### Stated problem a:
Copy out the Good Fish Guide entry on bigeye tuna in full, word for word.

### Reading passage:
--*--

Good Fish Guide
Method of production - Caught at sea
Capture method - Purse seine (FAD associated)
Capture area - Atlantic (FAO 34,47)
Stock area - Atlantic
Stock detail - All Areas
Fish type - Oily fish
The latest stock assessment undertaken in 2015 revealed a somewhat changed perception of the bigeye stock after adjustments were made to account for previous misreported catches, indicating that that the stock is overfished and subject to overfishing. Reported catches have been lower than the 2012 to 2015 annual TAC of 85,000t but above the incoming 2016 to 2018 TAC of 65,000t. It is projected that even the 2016 TAC will have a less than 50% probability of achieving a stock that is not overfished and not undergoing overfishing by 2028. High catch rates of juvenile bigeye tuna, primarily from FAD purse seine fisheries, have substantially reduced the maximum sustainable yield for the stock.
Bycatch of vulnerable species continues to be of concern, particularly in the pelagic longline fishery and FAD associated purse seine fisheries. Monitoring and reporting of interactions with vulnerable bycatch species needs improvement across all fleets. Increasing FAD catches are of concern due to the higher bycatch rates and unknown ecosystem impacts. Pole and line is more selective and the only gear type that is not red rated for this fishery though a stock assessment of the bait fish used by this gear type is needed.

--*--

### Data shown:
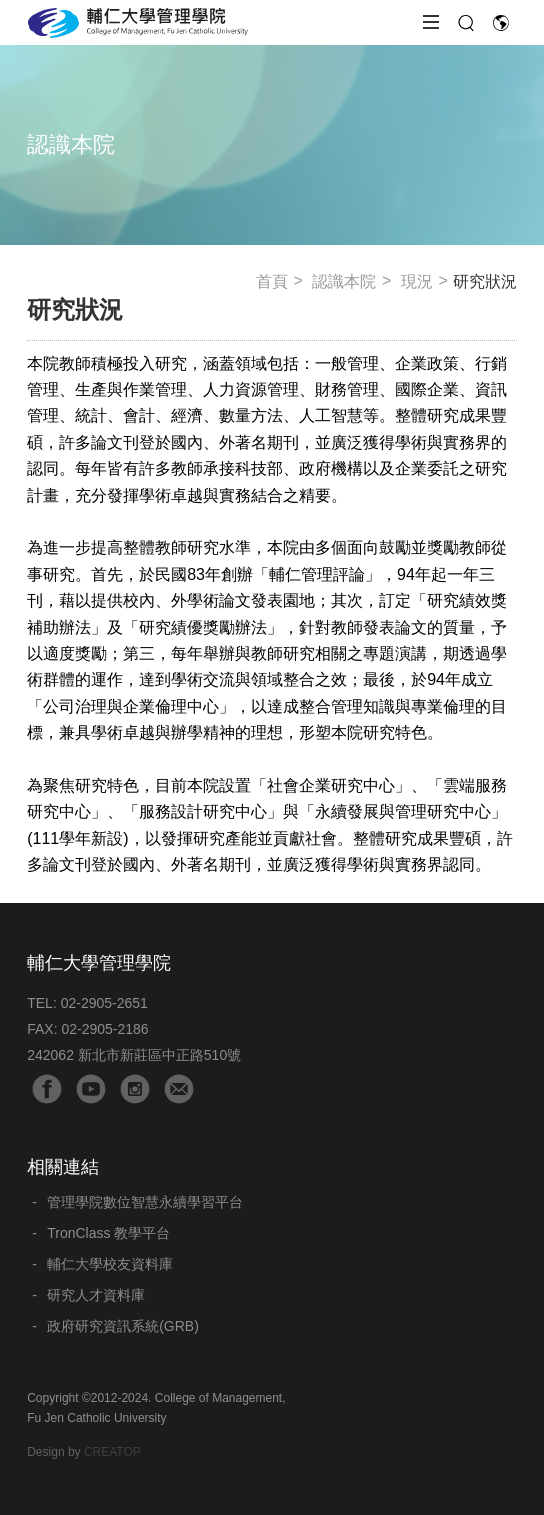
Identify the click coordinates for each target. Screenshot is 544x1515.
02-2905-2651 (104, 1003)
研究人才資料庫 (96, 1295)
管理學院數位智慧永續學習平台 (145, 1202)
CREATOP (112, 1452)
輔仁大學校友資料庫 (110, 1264)
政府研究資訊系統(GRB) (123, 1326)
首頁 (272, 281)
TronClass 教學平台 (108, 1233)
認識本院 (344, 281)
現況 (417, 281)
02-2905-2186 (104, 1029)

--*--

### Stated problem b:
Reproduce the stretch of rows from the one containing "管理學院數位智慧永續學習平台 (145, 1202)" through the last row, character for character.

### Expected answer a:
Good Fish Guide
Method of production - Caught at sea
Capture method - Purse seine (FAD associated)
Capture area - Atlantic (FAO 34,47)
Stock area - Atlantic
Stock detail - All Areas
Fish type - Oily fish
The latest stock assessment undertaken in 2015 revealed a somewhat changed perception of the bigeye stock after adjustments were made to account for previous misreported catches, indicating that that the stock is overfished and subject to overfishing. Reported catches have been lower than the 2012 to 2015 annual TAC of 85,000t but above the incoming 2016 to 2018 TAC of 65,000t. It is projected that even the 2016 TAC will have a less than 50% probability of achieving a stock that is not overfished and not undergoing overfishing by 2028. High catch rates of juvenile bigeye tuna, primarily from FAD purse seine fisheries, have substantially reduced the maximum sustainable yield for the stock.
Bycatch of vulnerable species continues to be of concern, particularly in the pelagic longline fishery and FAD associated purse seine fisheries. Monitoring and reporting of interactions with vulnerable bycatch species needs improvement across all fleets. Increasing FAD catches are of concern due to the higher bycatch rates and unknown ecosystem impacts. Pole and line is more selective and the only gear type that is not red rated for this fishery though a stock assessment of the bait fish used by this gear type is needed.

### Expected answer b:
管理學院數位智慧永續學習平台 (145, 1202)
CREATOP (112, 1452)
輔仁大學校友資料庫 (110, 1264)
政府研究資訊系統(GRB) (123, 1326)
首頁 (272, 281)
TronClass 教學平台 (108, 1233)
認識本院 (344, 281)
現況 (417, 281)
02-2905-2186 (104, 1029)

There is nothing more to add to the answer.